Membres identifiés du Cancéropôle Est :
Dr EGLY Jean-Marc , Dr COMPE Emmanuel


Tous les auteurs :
Orioli D, Compe E, Nardo T, Mura M, Giraudon C, Botta E, Arrigoni L, Peverali FA, Egly JM, Stefanini M

Résumé

Mutations in the XPD subunit of the transcription/DNA repair factor (TFIIH) give rise to trichothiodystrophy (TTD), a rare hereditary multisystem disorder with skin abnormalities. Here, we show that TTD primary dermal fibroblasts contain low amounts of collagen type VI alpha1 subunit (COL6A1), a fundamental component of soft connective tissues.
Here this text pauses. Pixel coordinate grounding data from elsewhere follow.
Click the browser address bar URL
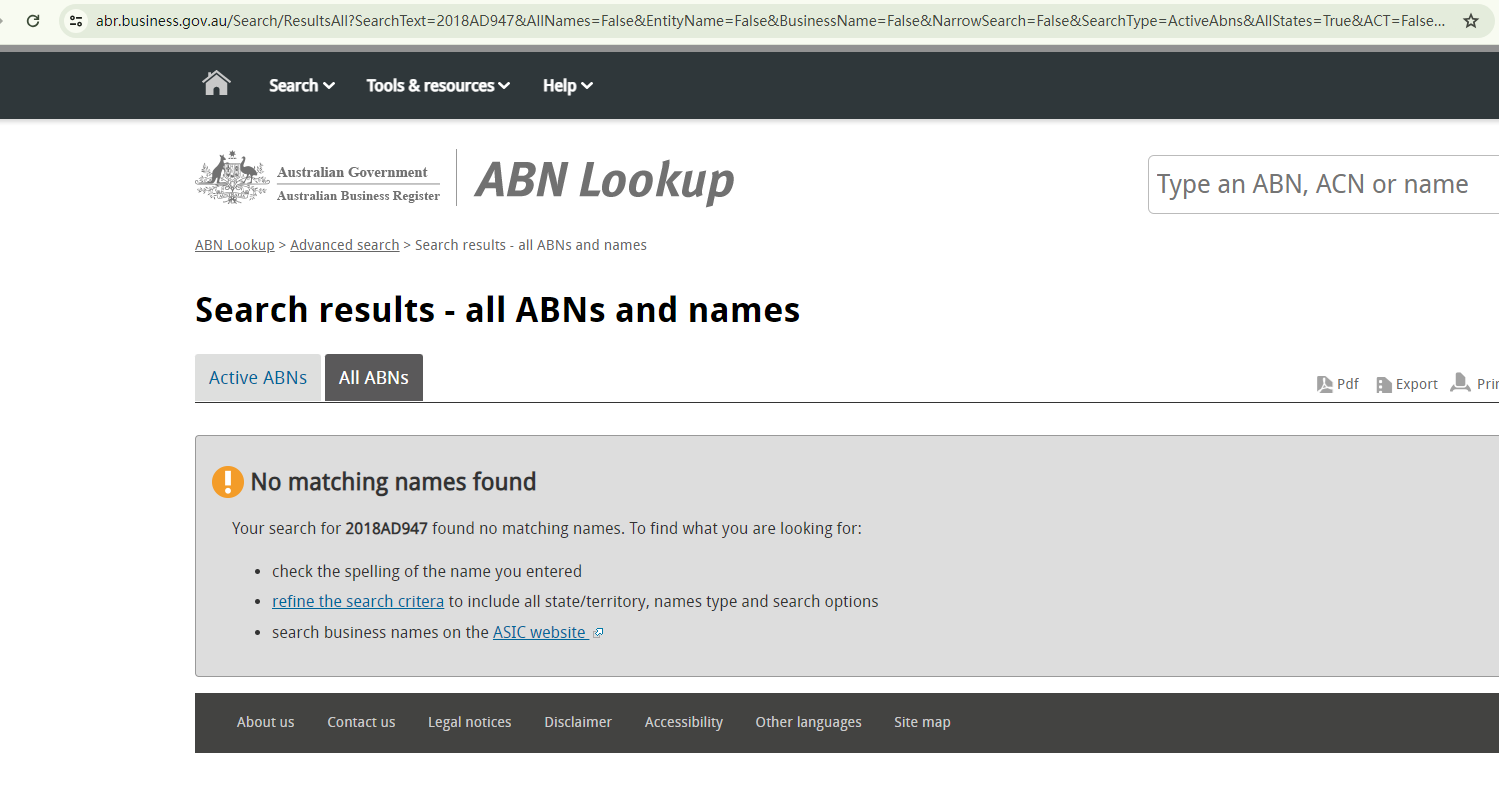The image size is (1499, 801). tap(770, 20)
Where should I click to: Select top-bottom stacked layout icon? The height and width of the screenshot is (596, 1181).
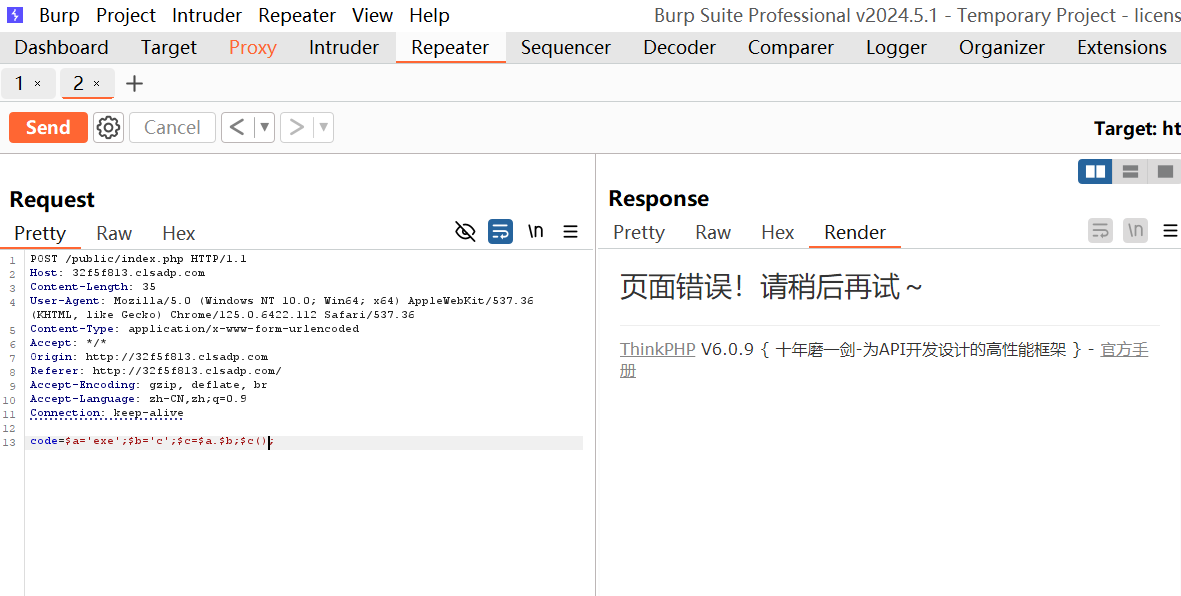coord(1130,172)
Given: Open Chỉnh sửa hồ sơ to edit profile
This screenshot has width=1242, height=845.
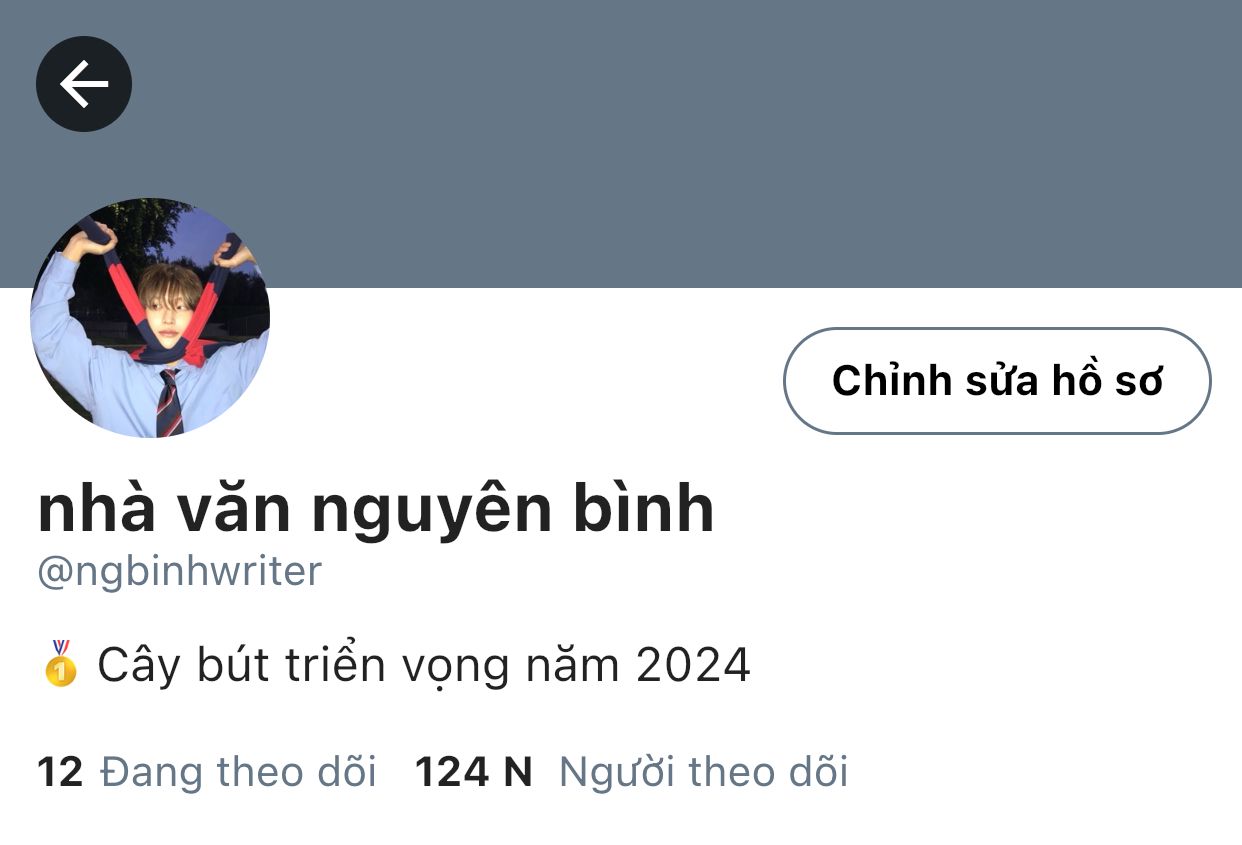Looking at the screenshot, I should click(x=997, y=381).

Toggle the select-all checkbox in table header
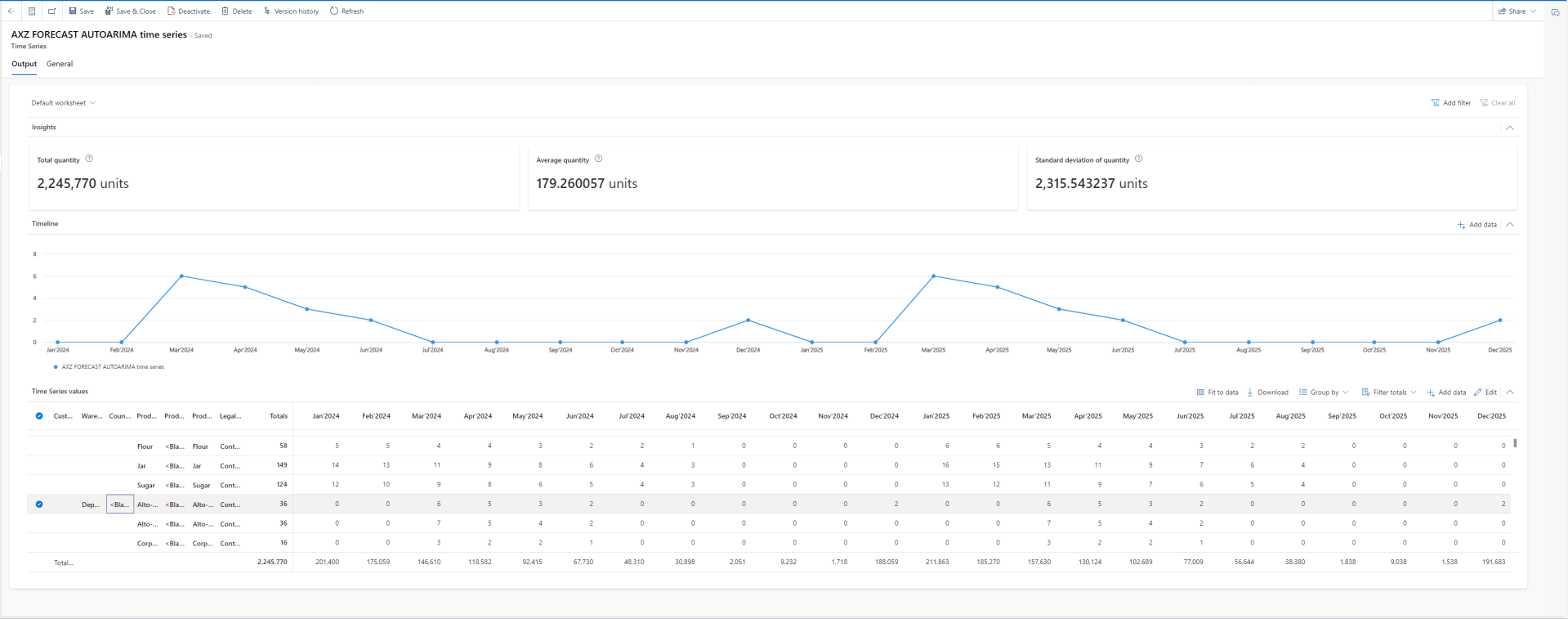(x=39, y=416)
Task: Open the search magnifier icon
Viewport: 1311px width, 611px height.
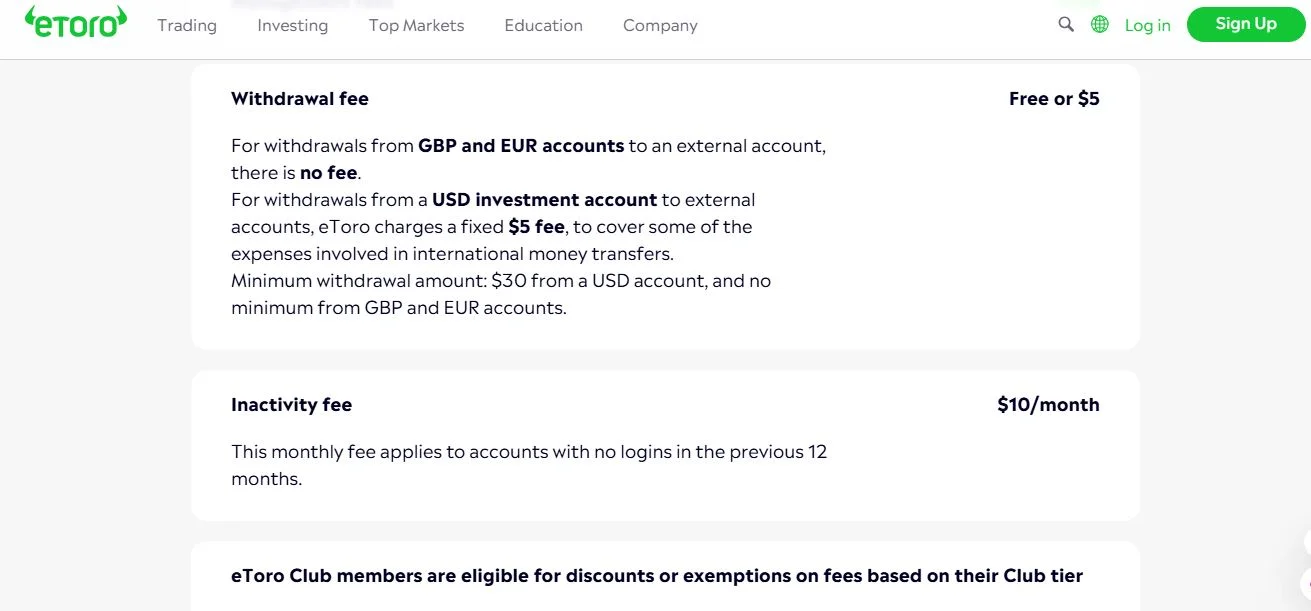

We demonstrate that COL6A1 expression is downregulated by the sterol regulatory element-binding protein-1 (SREBP-1) whose removal from the promoter is a key step in COL6A1 transcription upregulation in response to cell confluence. We provide evidence for TFIIH being involved in transcription derepression, thus highlighting a new function of TFIIH in gene expression regulation. The lack of COL6A1 upregulation in TTD is caused by the inability of the mutated TFIIH complexes to remove SREBP-1 from COL6A1 promoter and to sustain the subsequent high rate of COL6A1 transcription. This defect might account for the pathologic features that TTD shares with hereditary disorders because of mutations in COL6A genes.

Référence

Hum Mol Genet. 2013 Mar 15;22(6):1061-73